Because of these structural shortcomings, the public finances allocated to health benefit the rich more than the poor. By combining the standard-of-living study’s findings regarding the use of health services with a detailed study of the applications of government subsidies, a recent study reached the conclusion that: "... per capita health subsidies in rural areas are 34% lower than they are in urban areas, [...] the subsidy going to the poorest quintile is 64% lower than that received by the upper quintile." ([9] page 11.) In other words, in Côte d’Ivoire -- as in other countries -- using health services is a way of obtaining government assistance, but (and this is a comparatively original feature) nowadays in Côte d’Ivoire the rich receive more of this assistance than the poor. This is because the poorest patients hardly use anything but the first level of care, whereas the Government provides very generous subsidies for the tertiary level, which in practice serves the richest patients. Consequently, public-sector health care in Côte d’Ivoire is a mechanism for reverse wealth redistribution (another one -- albeit to a lesser extent -- being education; see [9]).

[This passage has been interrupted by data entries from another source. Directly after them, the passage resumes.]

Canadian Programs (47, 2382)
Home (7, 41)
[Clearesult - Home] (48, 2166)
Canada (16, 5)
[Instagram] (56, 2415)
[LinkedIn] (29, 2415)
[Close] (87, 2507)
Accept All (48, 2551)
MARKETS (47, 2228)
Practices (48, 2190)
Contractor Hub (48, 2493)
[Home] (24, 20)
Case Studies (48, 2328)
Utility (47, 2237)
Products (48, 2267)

It should also be noted, for example, that average per capita spending on modern drugs differs by a ratio of 1:60 between the first and tenth deciles in the breakdown of total per capita consumer spending, and that the spread is very much larger in the case of consultations (1:300), and is enormous (contrary to all expectations) in the case of expenditures on hospitalization (1:3,000!). There is an absolutely extraordinary degree of injustice, therefore, in the use of modern health-care systems, as illustrated in the following chart (showing total household expenditures on health, together with spending on traditional medicine and modern medicine). This should certainly provide food for thought for health specialists.

 

 

Source : 1993 Household Survey (INS)

 

The Initiative is, therefore, fundamentally unjust, at least in the case of Côte d’Ivoire; however, it will be favorably received because it will make the international organizations feel good, because it will allow the country to receive assistance, and because the country’s population is used to having an unjust health system. Nevertheless, given that the Initiative inevitably raises the questions of what the priorities in the health system should be and what criteria should be applied when selecting the patients to benefit from the available resources, while at the same time making it necessary to define the roles of the State and civil society (private enterprises, households, and associations or other nonprofit organizations), it is clearly a step in the right direction; i.e. toward control of the health system by nonspecialists.